Note: This is a review of the matinee on Saturday 13th April 2019.
This was my fourth Caryl Churchill play. I didn't have high hopes in advance as none of the other three (Drunk Enough to Say I Love You (Royal Court), Light Shining in Buckinghamshire and Here We Go (both NT)) did much for me. But I was curious to see this particular play on account of its reputation as a classic. Perhaps it was all more daring back in 1982.
The story concerns Marlene (Katherine Kingsley) who some years back fled/escaped her Suffolk home and has built a successful career in London and abroad, ultimately achieving a senior management position in the Top Girls recruitment agency. The fantastical, apparently much famed, Act 1 sees her celebrating her promotion over dinner with an eclectic selection of historical and fictional women. Act 2 Scene 2 sees her and her associates in action at the agency. Act 2 Scene 1 and Act 3 take us to Suffolk.
I won't spoil the central plot revelation for any reader who hasn't seen it. All I will say is that in this production it wasn't much of a revelation. It's so overly telegraphed via the fantasy of Act 1 and the first Suffolk scene that it neither surprised nor shocked me when finally revealed. Some seemed to find Act 1 in itself very funny. There are moments of witty intervention or physical comedy, but much of it is just weird rather than funny. Overall I found it hard to take the whole thing seriously, it certainly failed to make me emotionally invest in the collective on stage, and it goes on too long. Gradually too it resorts to familiar rather tired swearing and sexual innuendo.
I also found it hard to make out what Churchill's aims with the play were. It clearly isn't to tell a straightforward character focused narrative. It ends up lecturing a fair bit about the plight of women but it didn't seem to me to have anything new to say about this (maybe as already noted what it has to say was more provocative in 1982) and because I found much of the lecture divorced from emotional engagement with the characters I was alternately bored and irritated. Possibly Churchill intends, eventually, to make the viewer sympathise with Marlene, but she's so unpleasantly written in the first two scenes she appears in that it failed to make me do so. The publicity has made much of the play as a commentary on Thatcher's Britain. As far as I could see this was largely confined to the final scene and Marlene's argument with her sister Joyce (Lucy Black). This consists of them shouting over each other with various claims about British politics and society which again may have been new to audiences in 1982 but are stale and familiar in 2019. It also seems that new plays in 1982 were already bedevilled with problems with endings - I suspect the one here is meant to chill the viewer, I'm afraid my eyebrow may have gone up in scepticism.
Actually the character I most empathised with and would like to have known more about was Joyce. Why does she stay? How did she end up getting married? What has she had to put up with all these years because of her decisions? It's in the moments when she's still, silent, alone in Act 3 that the play finds something really powerful.

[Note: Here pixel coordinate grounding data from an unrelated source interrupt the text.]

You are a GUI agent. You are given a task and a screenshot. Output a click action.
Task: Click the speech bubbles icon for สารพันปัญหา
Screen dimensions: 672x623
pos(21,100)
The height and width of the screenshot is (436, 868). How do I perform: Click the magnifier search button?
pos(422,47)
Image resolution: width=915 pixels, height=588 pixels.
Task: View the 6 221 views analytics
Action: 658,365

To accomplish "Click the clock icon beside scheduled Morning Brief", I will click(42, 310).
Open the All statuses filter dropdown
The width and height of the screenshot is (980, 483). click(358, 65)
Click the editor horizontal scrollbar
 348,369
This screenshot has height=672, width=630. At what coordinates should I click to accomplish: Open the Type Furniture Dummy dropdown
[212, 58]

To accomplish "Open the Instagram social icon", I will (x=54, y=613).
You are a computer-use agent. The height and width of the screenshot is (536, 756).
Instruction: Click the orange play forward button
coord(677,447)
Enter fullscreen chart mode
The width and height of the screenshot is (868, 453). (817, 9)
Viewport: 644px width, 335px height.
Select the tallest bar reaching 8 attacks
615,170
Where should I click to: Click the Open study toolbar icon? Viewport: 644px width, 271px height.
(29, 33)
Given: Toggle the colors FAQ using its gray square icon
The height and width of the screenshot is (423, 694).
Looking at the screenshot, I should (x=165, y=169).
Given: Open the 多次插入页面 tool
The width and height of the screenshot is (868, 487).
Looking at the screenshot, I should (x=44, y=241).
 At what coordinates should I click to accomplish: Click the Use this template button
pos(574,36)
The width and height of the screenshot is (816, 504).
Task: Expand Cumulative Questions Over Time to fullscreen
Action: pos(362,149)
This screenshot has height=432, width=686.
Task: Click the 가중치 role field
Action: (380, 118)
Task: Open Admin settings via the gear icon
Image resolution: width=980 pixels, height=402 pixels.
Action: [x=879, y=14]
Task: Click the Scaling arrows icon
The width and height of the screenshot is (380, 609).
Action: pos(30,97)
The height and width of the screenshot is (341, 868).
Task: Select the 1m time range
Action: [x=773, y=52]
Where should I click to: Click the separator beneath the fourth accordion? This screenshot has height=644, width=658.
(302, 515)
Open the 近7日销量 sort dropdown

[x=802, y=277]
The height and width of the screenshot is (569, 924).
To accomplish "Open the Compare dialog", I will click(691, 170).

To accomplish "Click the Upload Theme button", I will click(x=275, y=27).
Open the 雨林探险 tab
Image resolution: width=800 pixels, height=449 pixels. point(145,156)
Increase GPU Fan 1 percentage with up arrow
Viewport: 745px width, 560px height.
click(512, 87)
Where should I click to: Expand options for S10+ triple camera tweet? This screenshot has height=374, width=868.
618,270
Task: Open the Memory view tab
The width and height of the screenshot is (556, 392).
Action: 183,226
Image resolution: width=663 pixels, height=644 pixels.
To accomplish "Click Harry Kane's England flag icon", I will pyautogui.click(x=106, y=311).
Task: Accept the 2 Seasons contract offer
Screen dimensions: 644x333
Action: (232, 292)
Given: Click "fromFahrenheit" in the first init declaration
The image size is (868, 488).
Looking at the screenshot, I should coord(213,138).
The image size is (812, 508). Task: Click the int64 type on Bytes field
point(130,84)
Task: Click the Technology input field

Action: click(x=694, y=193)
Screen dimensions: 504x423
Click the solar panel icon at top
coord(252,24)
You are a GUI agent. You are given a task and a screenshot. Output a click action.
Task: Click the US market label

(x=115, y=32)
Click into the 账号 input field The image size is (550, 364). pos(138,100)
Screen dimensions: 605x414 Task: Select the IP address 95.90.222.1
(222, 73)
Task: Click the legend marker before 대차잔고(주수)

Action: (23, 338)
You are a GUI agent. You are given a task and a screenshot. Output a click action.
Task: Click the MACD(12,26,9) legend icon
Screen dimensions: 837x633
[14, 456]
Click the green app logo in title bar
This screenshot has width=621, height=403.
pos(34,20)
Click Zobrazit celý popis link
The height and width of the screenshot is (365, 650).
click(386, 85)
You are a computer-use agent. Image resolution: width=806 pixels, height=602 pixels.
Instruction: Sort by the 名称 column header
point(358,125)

The Lyttelton has frequently baffled creative teams in the Rufus Norris era. Director Lyndsey Turner and designer Ian MacNeil fare better than some. They shrink the large stage on which the play would have been lost a la the NT's production of Waste. But they don't do so in a way that is completely successful in making the unused space vanish from the viewer's mind - it feels effortful. I'd also be interested to know if the sounds of dogs in Act 3 are specified in the script - they feel intrusive, an overly deliberate attempt to persuade us that we really are in rural Suffolk - complete stillness as Joyce gazes out into the night would have been more effective.
The programme includes a note explaining that the play is usually performed with doubling but that Churchill intended it to be given by an ensemble of 16 women, and that this is the first time it has been so performed. I'm not convinced the play benefits from this largess. It seems rather a waste of actresses of the talent of Siobhan Redmond and Amanda Lawrence to confine them to a bare fifty minutes at the start. I have a suspicion that doubling might enable clearer links to be drawn between the fantasy scene and the modern employment agency - perhaps even between the fantasy scene and the Suffolk farm house - which might clarify the arguments. As it is, we don't see enough of nearly all of the characters to really engage with them.
The large cast do their very best with an unwieldy play. Liv Hill in her professional debut makes a masterful job of the not altogether likeable Angie, and I hope to see more of her. I was interested to discover that I'd seen Lucy Black in 3 Winters (NT) and The York Realist (Donmar) as part of two very fine ensembles. Here she gives much needed emotional weight. I've admired Kingsley in other roles (particularly as Ilona in the Menier's She Loves Me) but on this occasion I was less convinced. Maybe it's the piece or the direction, but it all felt a bit too much on one level - neither dominating enough in the recruitment agency, nor carrying sufficient emotional punch in Act 3. Of the dinner party women Redmond, Lawrence and Wendy Kweh's Lady Nijo are especially strongly done.
This performance did not make me a Churchill convert, or convince me that this play deserves its classic status. Others in the audience clearly got much more out of it, but apart from wanting to know more about Joyce, it left me largely cold and unengaged.